Parfois, le recteur de la Grande Mosquée de Paris surprend son monde. Figure emblématique du notable de l’islam officiel, Dalil Boubakeur a pris quelques risques en invitant, mercredi soir, une petite centaine de femmes très majoritairement musulmanes à débattre de la question controversée de la radicalisation.

Celles-ci, des militantes politiques ou associatives pour la plupart, ne sont pas du genre à parler la langue de bois ou à esquiver les questions qui fâchent. Bien au contraire. «C’était une demande de ces femmes, explique-t-on à la Grande Mosquée de Paris. Plusieurs d’entre elles avaient pris contact ces derniers mois avec nous.» Il y a là quelques figures comme l’énergique Nadia Ramdana, la fondatrice de la Brigade des mères à Sevran (Seine-Saint-Denis) ou l’ex-porte-parole de Manuel Valls, Zorah Bitan. «Nous avions peur hier que nos fils tombent dans la délinquance, maintenant nous craignons qu’ils partent en Syrie», clame Nadia Ramdana. Comme d’autres, elle met en cause les pouvoirs successifs qui ont abandonné les banlieues à elles-mêmes. «Nous avons tiré la sonnette d’alarme dès les années 90, appuie la journaliste d’origine algérienne, Hassina Saharaoui. Dès ce moment-là, nous avons vu l’islamisme radical prospérer à travers un travail souterrain d’associations.» A l’inertie des pouvoirs publics, Nadia Ramdana oppose la mobilisation citoyenne, l’empowerment. «Il faut que nous, les mères, fassions des jumelages entre Paris et les banlieues», plaide-t-elle, un contre-feu à la «ghettoïsation».
«Relever un défi démocratique»

Dans la prestigieuse salle de réception de la Grande Mosquée, les hommes se comptent sur les doigts d’une main tout comme les femmes qui portent le voile. Conviée à la soirée, la philosophe Elisabeth Badinter a décliné. La sénatrice EE-LV Esther Benbassa assume, par sa présence, le visage de la diversité. A la table d’honneur, le président du Conseil français du culte musulman, Anouar Kbibech, est peu prolixe. «Je suis venu écouter», dit-il sobrement.

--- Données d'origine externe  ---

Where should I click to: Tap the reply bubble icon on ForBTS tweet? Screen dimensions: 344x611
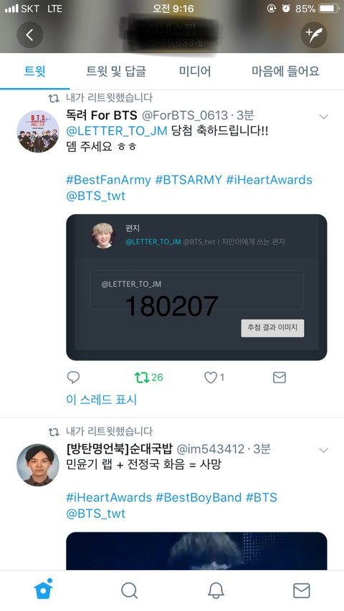[73, 377]
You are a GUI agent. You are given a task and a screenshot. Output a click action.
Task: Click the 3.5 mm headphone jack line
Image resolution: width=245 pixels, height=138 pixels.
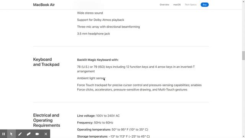93,34
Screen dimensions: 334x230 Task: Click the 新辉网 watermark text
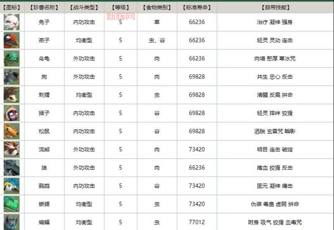(121, 17)
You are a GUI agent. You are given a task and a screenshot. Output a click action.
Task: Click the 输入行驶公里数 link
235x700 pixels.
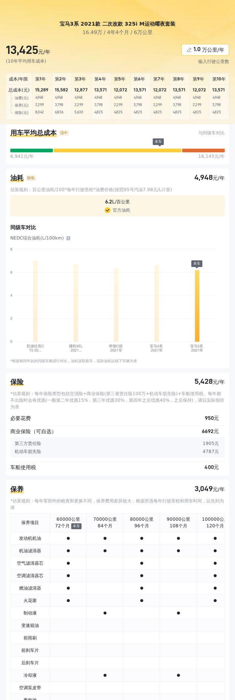click(213, 61)
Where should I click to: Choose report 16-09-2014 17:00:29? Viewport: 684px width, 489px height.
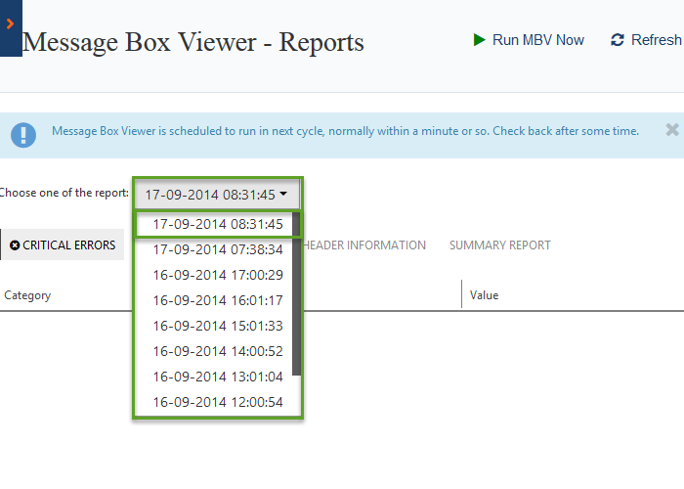pos(217,275)
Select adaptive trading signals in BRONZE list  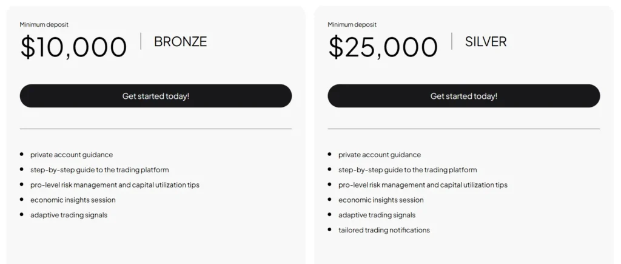[69, 215]
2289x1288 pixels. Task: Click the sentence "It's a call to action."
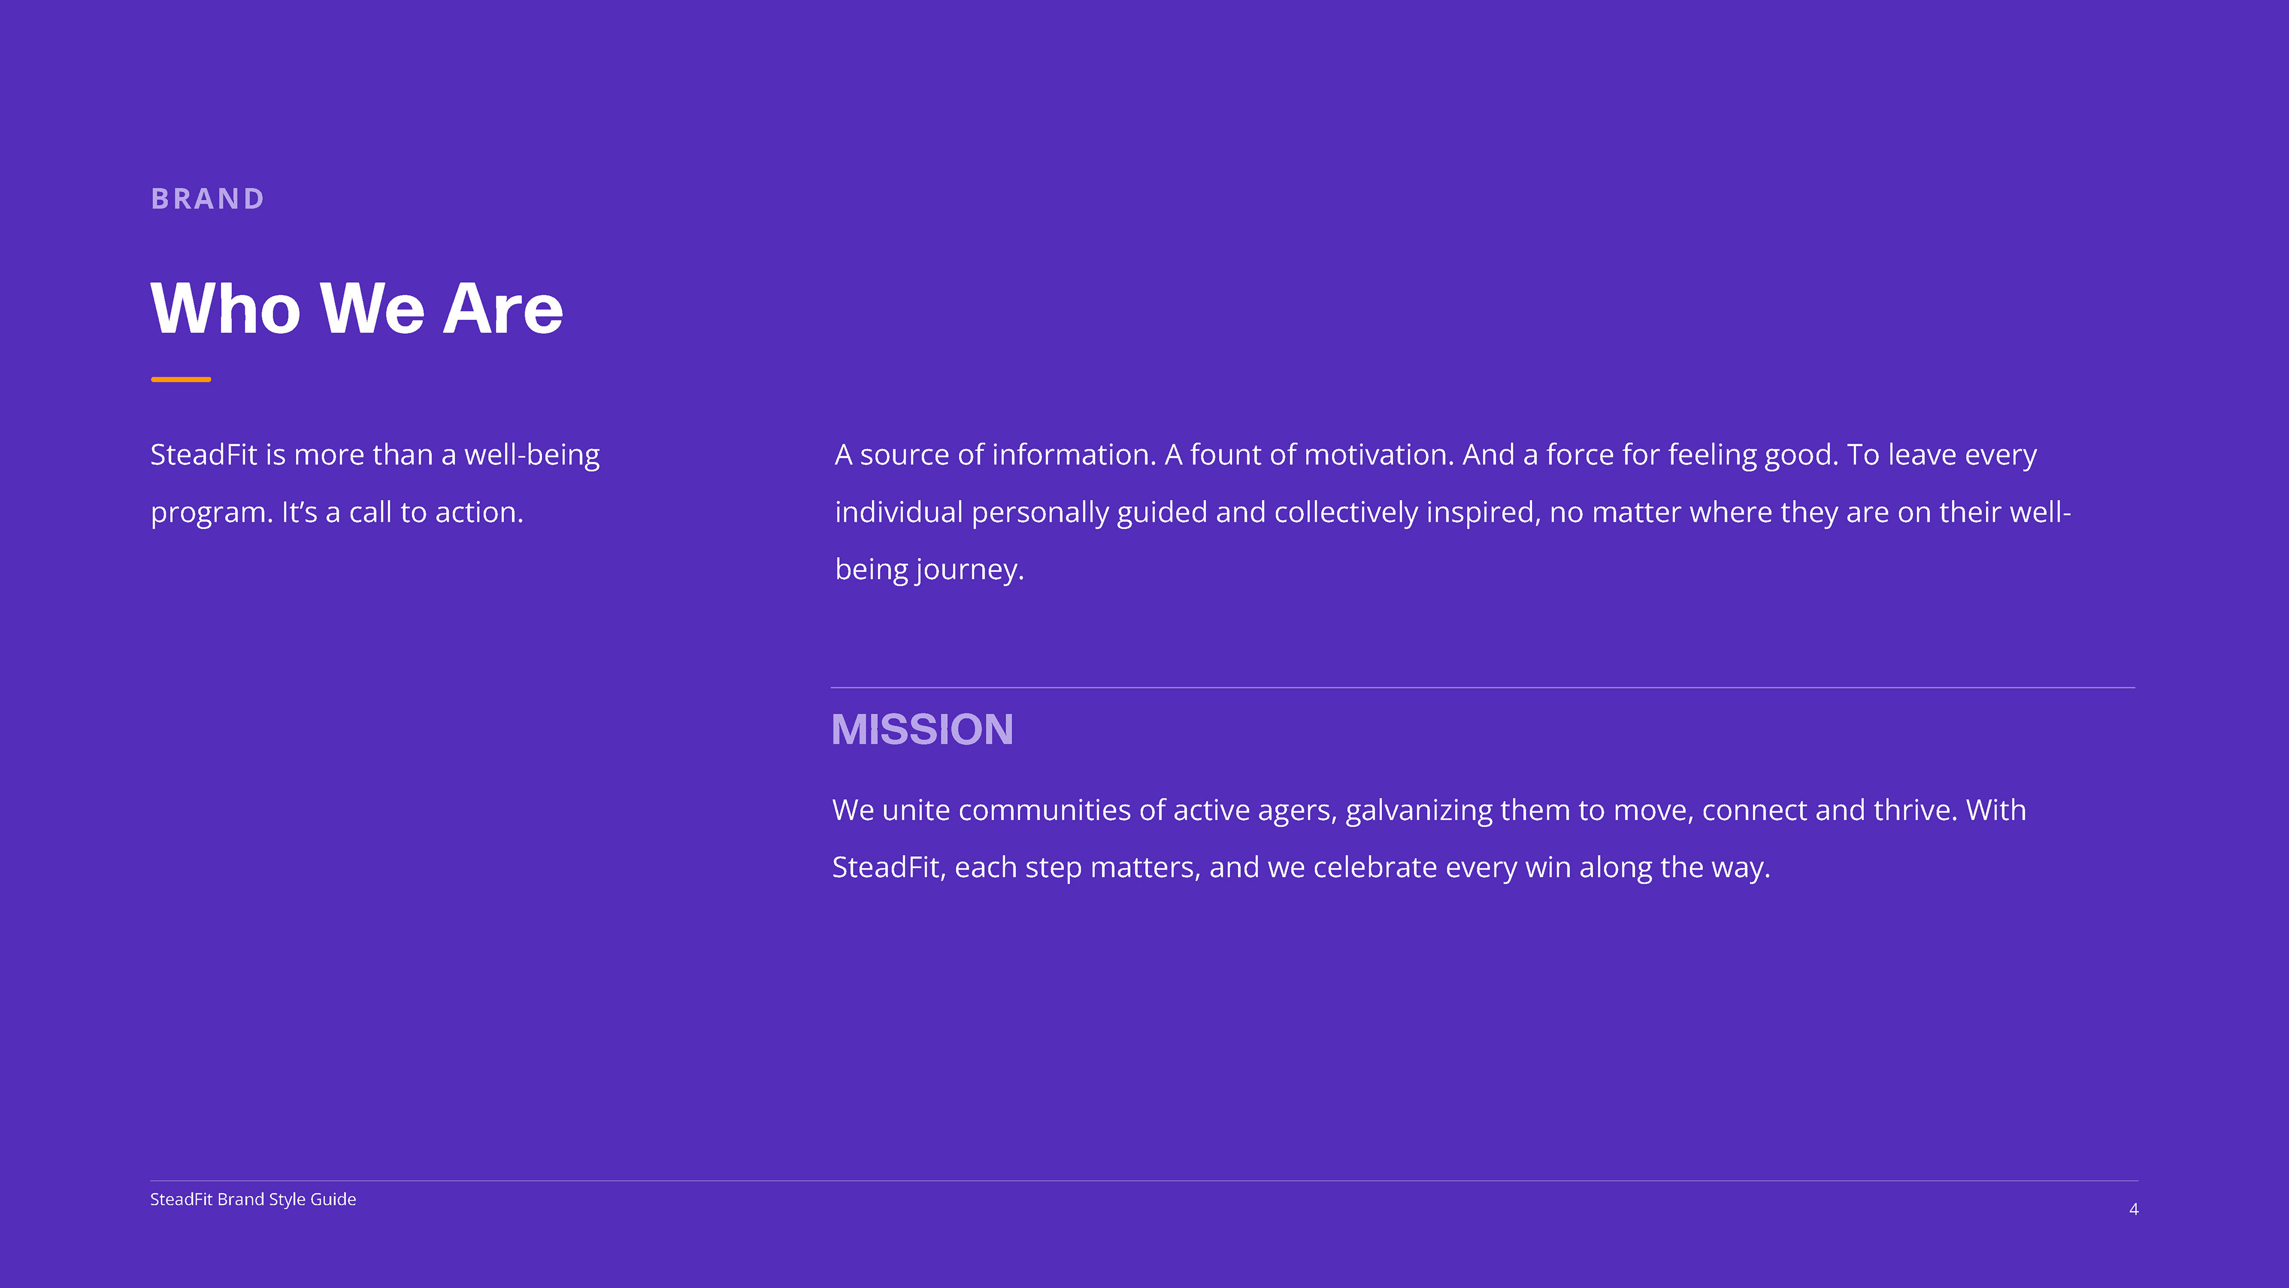402,513
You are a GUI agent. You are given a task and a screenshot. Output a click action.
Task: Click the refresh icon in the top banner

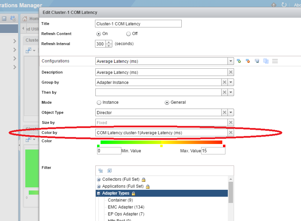tap(284, 5)
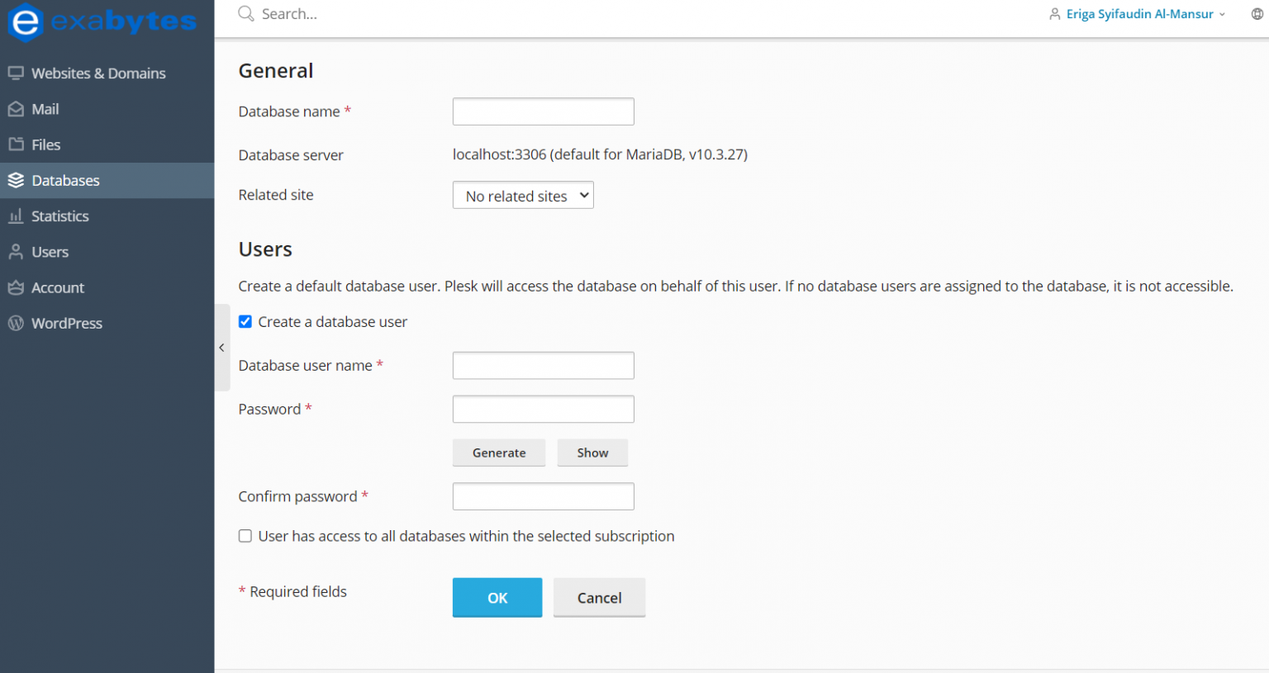Click the WordPress logo icon

click(x=16, y=324)
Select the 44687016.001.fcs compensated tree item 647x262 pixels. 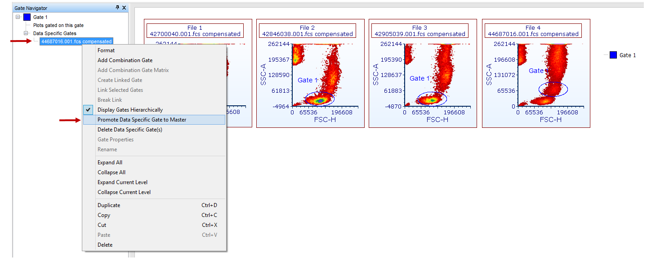[x=76, y=41]
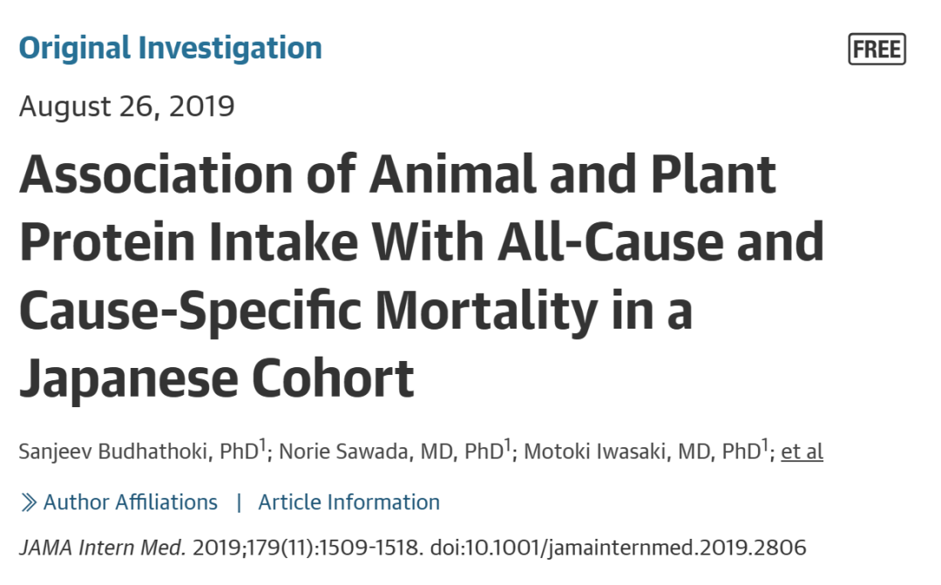
Task: Click affiliation superscript 1 after Sawada's credentials
Action: coord(507,446)
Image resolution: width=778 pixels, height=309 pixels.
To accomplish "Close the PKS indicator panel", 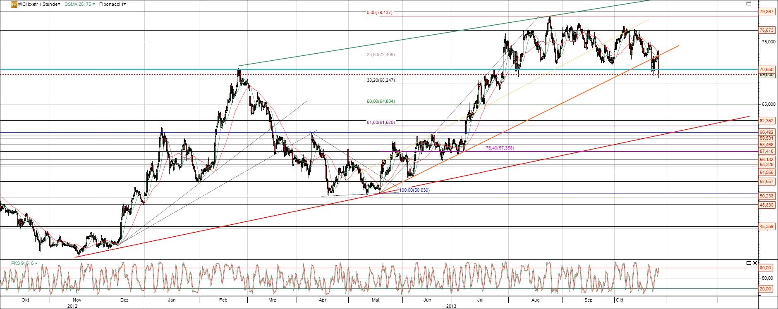I will 755,263.
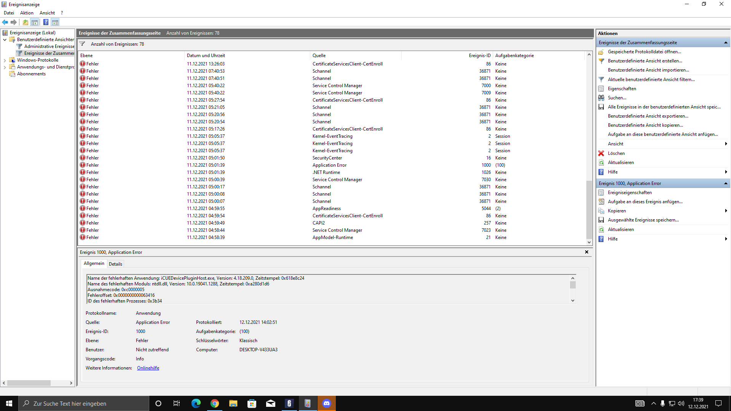This screenshot has height=411, width=731.
Task: Close the event preview pane
Action: click(x=587, y=252)
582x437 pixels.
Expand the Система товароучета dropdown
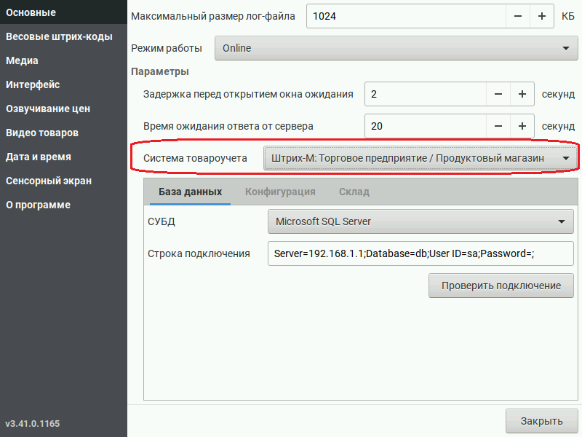420,158
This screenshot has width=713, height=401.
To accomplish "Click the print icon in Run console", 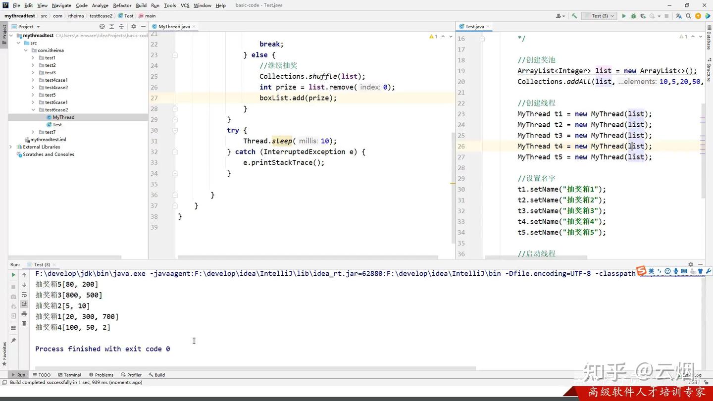I will click(24, 314).
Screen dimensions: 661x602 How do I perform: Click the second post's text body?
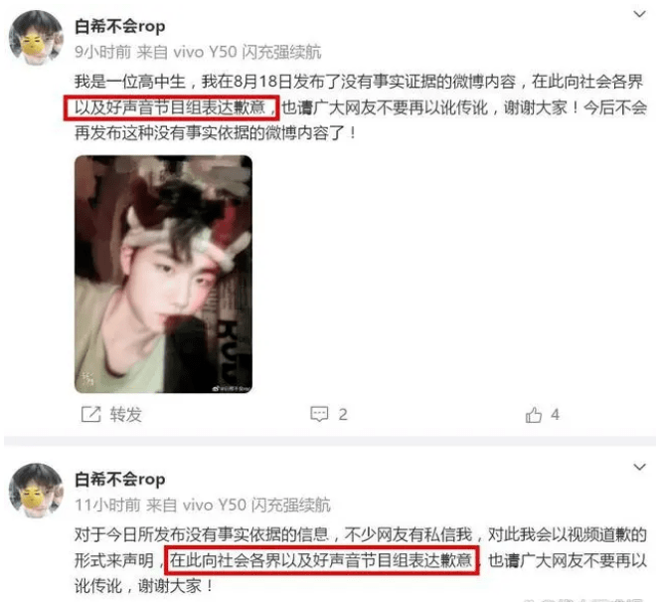point(361,560)
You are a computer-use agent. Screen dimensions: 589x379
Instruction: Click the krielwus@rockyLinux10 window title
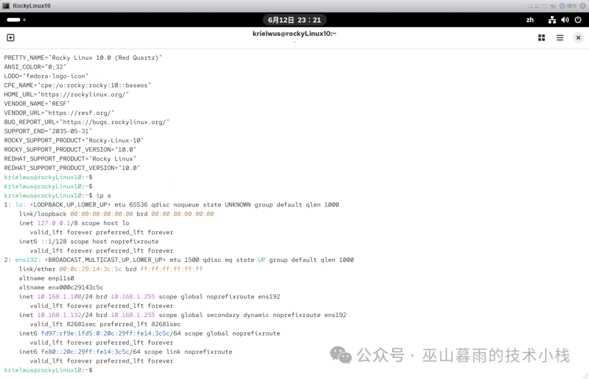295,34
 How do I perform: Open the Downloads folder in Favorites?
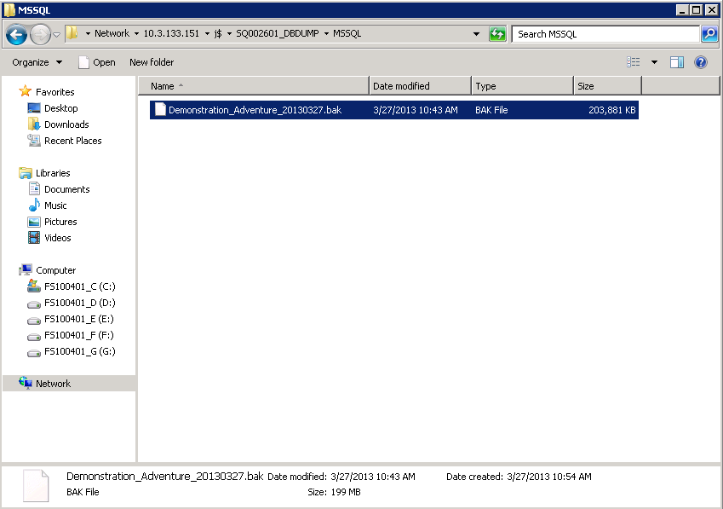(x=66, y=124)
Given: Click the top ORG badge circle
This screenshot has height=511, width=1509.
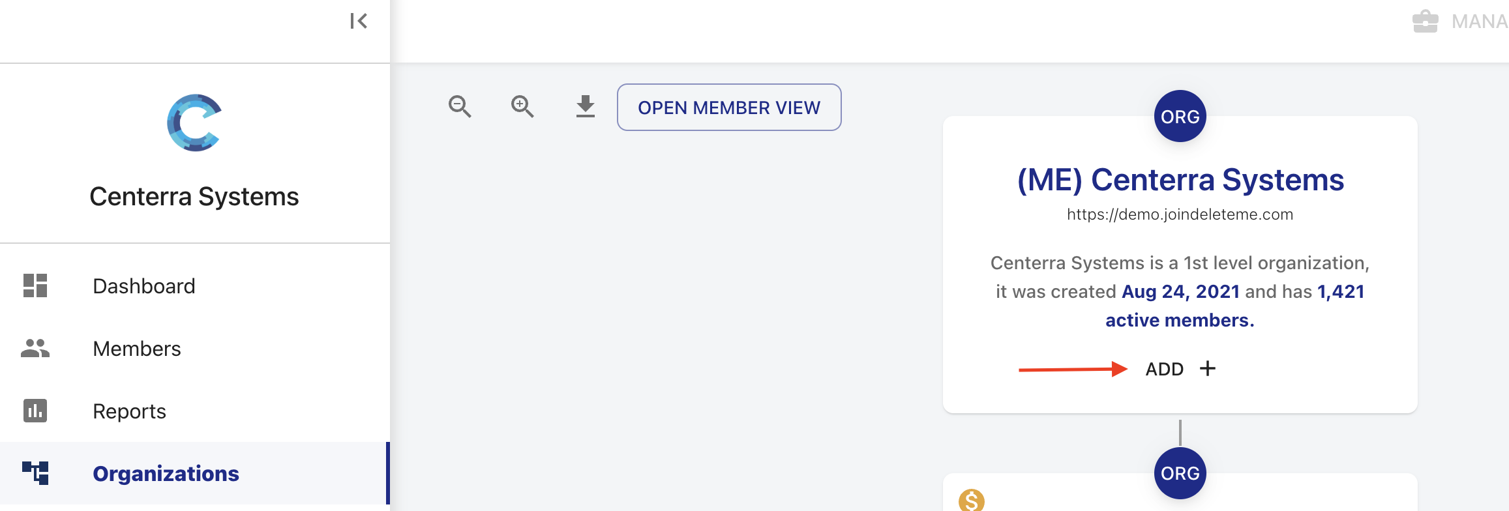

Pendant le dîner, les conversations roulent vite autour de l’islam. «Il faut laisser cette religion tranquille. Nous, nous ne reconnaissons pas du tout dans les médias en montrent. Ce n’est pas cet islam-là que nous avons appris», raconte Ferial Furon, présidente d’une association «Franco-algériens Républicains rassemblés». Pourtant, il y a quand même de l’inquiétude dans l’air face à la montée certaine du fondamentalisme. Véronique Roy, une mère de Sevran (Seine-Saint-Denis) dont le fils a été tué en Syrie, demande la parole. «Nous savons qu’il fréquentait dans notre ville une association musulmane. Elle aurait pu être attentive à sa radicalisation», pointe-t-elle. Nadia Ramdana plaide, elle, pour une «autocritique de l’islam».

Dans un manifeste adopté en fin de soirée, on lit : «Pour construire tous ensemble, notre avenir face à la montée du radicalisme religieux […], nous n’envisageons pas d' »islamiser la modernité », comme le souhaitent les fondamentalistes, ni de « changer l’islam » comme l’envisagent des néothéologiens, mais bel et bien de relever un défi démocratique.» Cela sonne comme un début de campagne électorale.